● What is needed:
From the entries below, return exactly the lines beginning at the one that contains "Máy vắt nghệ công nghiệp (519, 1691)" and ending at the one that contains "Máy ép cam - tắc - chanh (631, 2439)", both of them included, and only those lines.
___ Source records
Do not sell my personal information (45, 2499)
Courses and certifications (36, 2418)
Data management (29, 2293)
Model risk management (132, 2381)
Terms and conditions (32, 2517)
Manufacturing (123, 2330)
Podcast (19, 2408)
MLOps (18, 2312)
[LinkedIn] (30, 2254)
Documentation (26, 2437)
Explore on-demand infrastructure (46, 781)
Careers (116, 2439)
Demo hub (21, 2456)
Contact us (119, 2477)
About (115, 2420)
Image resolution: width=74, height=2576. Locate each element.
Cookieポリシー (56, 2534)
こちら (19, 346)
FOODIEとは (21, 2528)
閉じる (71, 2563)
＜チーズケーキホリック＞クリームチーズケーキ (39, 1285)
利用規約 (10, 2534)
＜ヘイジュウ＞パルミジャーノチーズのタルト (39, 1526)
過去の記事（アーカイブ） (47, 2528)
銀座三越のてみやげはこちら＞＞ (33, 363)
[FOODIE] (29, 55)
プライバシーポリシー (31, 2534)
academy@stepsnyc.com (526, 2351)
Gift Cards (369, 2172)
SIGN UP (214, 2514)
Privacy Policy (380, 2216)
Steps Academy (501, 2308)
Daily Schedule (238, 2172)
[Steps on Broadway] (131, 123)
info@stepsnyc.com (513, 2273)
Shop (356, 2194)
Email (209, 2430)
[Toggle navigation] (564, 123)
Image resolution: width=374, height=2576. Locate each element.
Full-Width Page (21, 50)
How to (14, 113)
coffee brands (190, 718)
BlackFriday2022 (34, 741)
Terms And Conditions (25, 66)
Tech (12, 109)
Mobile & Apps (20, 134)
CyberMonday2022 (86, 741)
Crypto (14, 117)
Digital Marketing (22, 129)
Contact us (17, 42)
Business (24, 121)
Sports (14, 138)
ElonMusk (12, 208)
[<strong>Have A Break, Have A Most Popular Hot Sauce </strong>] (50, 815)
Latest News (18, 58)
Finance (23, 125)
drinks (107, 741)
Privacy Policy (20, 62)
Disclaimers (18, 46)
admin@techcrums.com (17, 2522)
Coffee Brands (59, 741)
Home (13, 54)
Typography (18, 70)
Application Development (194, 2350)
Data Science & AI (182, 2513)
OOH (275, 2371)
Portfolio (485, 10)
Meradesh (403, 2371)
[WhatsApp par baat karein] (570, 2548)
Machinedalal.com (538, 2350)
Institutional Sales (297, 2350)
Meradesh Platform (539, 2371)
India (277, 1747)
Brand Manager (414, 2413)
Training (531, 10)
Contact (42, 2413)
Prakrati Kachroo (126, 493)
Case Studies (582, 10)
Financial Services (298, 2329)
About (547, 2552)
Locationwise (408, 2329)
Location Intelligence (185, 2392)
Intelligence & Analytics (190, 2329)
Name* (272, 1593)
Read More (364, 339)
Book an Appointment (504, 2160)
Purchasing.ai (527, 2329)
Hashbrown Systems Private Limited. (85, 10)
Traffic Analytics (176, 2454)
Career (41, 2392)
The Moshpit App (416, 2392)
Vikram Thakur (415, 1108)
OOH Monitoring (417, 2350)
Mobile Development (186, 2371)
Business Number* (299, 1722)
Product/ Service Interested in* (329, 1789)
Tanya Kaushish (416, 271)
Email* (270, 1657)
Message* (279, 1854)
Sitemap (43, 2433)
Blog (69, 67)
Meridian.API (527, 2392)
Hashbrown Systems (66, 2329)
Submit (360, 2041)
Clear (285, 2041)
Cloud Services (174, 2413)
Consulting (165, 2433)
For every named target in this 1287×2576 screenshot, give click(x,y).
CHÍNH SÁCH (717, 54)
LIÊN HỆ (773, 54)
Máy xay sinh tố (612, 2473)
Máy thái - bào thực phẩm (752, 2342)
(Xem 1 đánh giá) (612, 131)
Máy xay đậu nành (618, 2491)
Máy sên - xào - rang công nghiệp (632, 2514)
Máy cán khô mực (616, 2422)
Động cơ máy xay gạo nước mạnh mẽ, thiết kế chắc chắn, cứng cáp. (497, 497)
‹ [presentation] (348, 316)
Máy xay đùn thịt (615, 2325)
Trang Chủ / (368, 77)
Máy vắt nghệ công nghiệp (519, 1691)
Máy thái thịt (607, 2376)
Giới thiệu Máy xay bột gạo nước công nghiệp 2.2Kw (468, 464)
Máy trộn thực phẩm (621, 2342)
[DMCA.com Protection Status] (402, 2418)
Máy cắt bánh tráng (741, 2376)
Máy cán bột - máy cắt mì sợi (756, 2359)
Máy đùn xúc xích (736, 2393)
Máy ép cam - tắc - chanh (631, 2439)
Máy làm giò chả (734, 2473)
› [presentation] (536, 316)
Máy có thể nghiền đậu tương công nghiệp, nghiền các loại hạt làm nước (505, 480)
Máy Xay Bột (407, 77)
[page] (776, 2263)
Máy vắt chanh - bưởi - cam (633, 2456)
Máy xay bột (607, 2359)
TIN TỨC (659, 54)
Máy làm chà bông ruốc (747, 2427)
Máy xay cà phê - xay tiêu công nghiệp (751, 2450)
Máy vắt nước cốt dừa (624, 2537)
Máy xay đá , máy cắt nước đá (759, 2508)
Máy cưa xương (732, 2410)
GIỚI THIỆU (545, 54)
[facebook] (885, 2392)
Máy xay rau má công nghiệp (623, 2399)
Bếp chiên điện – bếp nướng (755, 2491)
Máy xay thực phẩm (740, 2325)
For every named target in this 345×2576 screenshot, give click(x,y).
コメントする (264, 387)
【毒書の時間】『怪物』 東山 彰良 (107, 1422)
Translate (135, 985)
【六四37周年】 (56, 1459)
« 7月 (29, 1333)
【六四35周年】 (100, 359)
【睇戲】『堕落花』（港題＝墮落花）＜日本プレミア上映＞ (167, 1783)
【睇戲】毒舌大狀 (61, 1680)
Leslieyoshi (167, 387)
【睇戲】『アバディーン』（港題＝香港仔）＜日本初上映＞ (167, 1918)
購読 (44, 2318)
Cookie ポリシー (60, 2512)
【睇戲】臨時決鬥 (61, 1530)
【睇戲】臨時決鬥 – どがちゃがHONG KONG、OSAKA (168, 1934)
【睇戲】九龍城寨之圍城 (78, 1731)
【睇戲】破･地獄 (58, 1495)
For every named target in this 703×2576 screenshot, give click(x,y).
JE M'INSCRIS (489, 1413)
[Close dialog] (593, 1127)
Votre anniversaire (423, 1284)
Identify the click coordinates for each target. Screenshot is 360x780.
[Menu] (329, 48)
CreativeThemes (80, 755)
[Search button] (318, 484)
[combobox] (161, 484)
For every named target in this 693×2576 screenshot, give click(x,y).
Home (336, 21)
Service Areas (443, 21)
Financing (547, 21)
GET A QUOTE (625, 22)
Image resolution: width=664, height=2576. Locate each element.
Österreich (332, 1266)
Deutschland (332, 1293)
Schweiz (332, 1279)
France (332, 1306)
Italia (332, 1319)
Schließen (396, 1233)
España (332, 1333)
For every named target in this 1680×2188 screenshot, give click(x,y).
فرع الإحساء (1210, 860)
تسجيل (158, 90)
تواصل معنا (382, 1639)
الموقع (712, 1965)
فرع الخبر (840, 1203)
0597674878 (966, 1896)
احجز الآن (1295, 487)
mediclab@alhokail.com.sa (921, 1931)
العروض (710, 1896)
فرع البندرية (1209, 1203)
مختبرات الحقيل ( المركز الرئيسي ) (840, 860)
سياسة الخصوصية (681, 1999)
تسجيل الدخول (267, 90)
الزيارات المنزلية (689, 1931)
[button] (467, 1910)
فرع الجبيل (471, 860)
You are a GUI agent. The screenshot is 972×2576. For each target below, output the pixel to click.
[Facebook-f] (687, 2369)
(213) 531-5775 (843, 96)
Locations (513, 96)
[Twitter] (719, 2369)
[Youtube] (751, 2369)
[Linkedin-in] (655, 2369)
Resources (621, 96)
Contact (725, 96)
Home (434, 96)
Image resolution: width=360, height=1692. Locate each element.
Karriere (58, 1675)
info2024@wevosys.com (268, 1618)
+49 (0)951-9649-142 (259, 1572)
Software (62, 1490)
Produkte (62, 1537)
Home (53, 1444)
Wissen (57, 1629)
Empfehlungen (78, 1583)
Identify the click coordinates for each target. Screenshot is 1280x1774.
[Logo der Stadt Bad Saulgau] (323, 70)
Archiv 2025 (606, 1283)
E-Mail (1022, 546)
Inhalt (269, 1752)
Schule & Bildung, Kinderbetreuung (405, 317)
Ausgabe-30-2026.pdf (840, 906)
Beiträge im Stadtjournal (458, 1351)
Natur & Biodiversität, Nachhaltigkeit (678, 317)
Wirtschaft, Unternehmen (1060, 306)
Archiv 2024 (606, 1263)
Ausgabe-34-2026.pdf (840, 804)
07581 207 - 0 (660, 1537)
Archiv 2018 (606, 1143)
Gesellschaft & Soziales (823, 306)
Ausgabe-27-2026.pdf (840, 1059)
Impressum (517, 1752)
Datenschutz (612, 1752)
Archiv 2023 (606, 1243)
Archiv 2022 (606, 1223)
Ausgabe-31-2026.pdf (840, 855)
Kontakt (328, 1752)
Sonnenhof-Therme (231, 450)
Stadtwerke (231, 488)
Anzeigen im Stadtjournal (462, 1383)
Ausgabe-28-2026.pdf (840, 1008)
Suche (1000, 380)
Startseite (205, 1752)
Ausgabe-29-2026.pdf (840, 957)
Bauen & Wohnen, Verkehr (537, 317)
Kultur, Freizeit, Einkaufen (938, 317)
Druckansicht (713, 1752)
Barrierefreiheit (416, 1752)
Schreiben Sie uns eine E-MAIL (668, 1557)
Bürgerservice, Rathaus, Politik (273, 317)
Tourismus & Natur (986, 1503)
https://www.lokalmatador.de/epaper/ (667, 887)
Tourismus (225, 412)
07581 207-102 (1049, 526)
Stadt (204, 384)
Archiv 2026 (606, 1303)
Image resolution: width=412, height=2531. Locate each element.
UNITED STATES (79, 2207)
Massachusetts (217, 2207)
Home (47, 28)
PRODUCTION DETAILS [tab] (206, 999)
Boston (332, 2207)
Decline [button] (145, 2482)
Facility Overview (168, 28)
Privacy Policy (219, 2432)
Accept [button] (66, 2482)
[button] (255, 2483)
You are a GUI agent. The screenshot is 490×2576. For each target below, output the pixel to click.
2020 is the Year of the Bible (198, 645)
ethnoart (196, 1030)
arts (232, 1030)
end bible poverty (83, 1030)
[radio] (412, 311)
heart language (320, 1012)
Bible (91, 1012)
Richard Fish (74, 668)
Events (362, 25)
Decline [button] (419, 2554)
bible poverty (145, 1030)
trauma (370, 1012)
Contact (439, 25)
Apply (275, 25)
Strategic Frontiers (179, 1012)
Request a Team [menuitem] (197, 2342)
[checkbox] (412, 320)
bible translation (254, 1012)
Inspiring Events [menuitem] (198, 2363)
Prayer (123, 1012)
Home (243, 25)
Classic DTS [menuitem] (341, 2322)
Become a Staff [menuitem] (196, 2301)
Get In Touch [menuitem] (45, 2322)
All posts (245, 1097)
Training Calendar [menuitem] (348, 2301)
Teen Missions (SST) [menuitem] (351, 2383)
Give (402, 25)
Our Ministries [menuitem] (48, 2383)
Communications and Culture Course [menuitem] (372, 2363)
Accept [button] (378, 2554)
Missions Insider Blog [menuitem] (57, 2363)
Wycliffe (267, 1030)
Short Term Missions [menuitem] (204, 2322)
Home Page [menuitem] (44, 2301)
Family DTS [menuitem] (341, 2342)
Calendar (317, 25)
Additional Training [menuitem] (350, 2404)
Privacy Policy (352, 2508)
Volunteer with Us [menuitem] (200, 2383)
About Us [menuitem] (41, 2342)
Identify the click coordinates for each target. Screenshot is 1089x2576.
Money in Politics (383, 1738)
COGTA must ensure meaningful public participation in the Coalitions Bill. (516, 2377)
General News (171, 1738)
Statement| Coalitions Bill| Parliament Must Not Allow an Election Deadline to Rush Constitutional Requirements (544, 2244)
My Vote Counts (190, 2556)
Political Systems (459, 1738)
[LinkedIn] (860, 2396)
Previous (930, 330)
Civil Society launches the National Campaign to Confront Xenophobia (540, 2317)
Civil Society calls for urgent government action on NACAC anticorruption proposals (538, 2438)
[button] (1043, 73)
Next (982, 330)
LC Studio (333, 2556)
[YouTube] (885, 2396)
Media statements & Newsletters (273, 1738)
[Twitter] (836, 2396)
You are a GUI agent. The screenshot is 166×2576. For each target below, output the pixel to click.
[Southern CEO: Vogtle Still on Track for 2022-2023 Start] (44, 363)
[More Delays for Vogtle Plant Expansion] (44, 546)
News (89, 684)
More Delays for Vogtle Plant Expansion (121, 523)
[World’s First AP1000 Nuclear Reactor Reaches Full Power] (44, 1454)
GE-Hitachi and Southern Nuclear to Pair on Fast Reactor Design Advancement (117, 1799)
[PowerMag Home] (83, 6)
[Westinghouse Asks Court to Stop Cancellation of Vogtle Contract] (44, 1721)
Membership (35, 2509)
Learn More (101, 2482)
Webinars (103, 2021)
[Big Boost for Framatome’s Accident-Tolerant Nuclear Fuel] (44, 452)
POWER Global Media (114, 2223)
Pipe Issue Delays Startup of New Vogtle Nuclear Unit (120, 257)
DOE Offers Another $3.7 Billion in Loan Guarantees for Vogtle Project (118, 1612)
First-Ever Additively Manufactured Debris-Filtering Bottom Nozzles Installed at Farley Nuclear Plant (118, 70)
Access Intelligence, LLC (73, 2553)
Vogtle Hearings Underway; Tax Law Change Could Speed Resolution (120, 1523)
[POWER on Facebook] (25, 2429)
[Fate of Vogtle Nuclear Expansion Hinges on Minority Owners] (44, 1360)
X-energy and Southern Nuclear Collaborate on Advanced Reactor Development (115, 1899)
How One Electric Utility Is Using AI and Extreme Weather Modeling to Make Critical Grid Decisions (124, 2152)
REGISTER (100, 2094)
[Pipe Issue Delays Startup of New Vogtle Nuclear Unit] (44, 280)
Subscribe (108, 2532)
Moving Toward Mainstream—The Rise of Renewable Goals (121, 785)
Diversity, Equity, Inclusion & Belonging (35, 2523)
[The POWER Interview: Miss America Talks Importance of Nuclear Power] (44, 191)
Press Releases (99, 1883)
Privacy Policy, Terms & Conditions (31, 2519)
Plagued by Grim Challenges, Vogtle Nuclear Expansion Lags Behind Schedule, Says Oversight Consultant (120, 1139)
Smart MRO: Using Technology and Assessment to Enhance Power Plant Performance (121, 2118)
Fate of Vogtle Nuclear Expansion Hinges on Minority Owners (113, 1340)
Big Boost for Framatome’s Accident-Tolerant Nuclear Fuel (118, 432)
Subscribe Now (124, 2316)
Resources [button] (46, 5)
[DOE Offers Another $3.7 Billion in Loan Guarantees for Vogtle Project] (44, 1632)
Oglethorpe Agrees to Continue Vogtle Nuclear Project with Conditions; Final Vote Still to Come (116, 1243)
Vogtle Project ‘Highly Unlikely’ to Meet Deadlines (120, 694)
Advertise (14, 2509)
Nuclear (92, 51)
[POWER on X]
______
● Expected output:
Máy vắt nghệ công nghiệp (519, 1691)
Máy thái thịt (607, 2376)
Giới thiệu Máy xay bột gạo nước công nghiệp 2.2Kw (468, 464)
Máy trộn thực phẩm (621, 2342)
[DMCA.com Protection Status] (402, 2418)
Máy cắt bánh tráng (741, 2376)
Máy cán bột - máy cắt mì sợi (756, 2359)
Máy đùn xúc xích (736, 2393)
Máy ép cam - tắc - chanh (631, 2439)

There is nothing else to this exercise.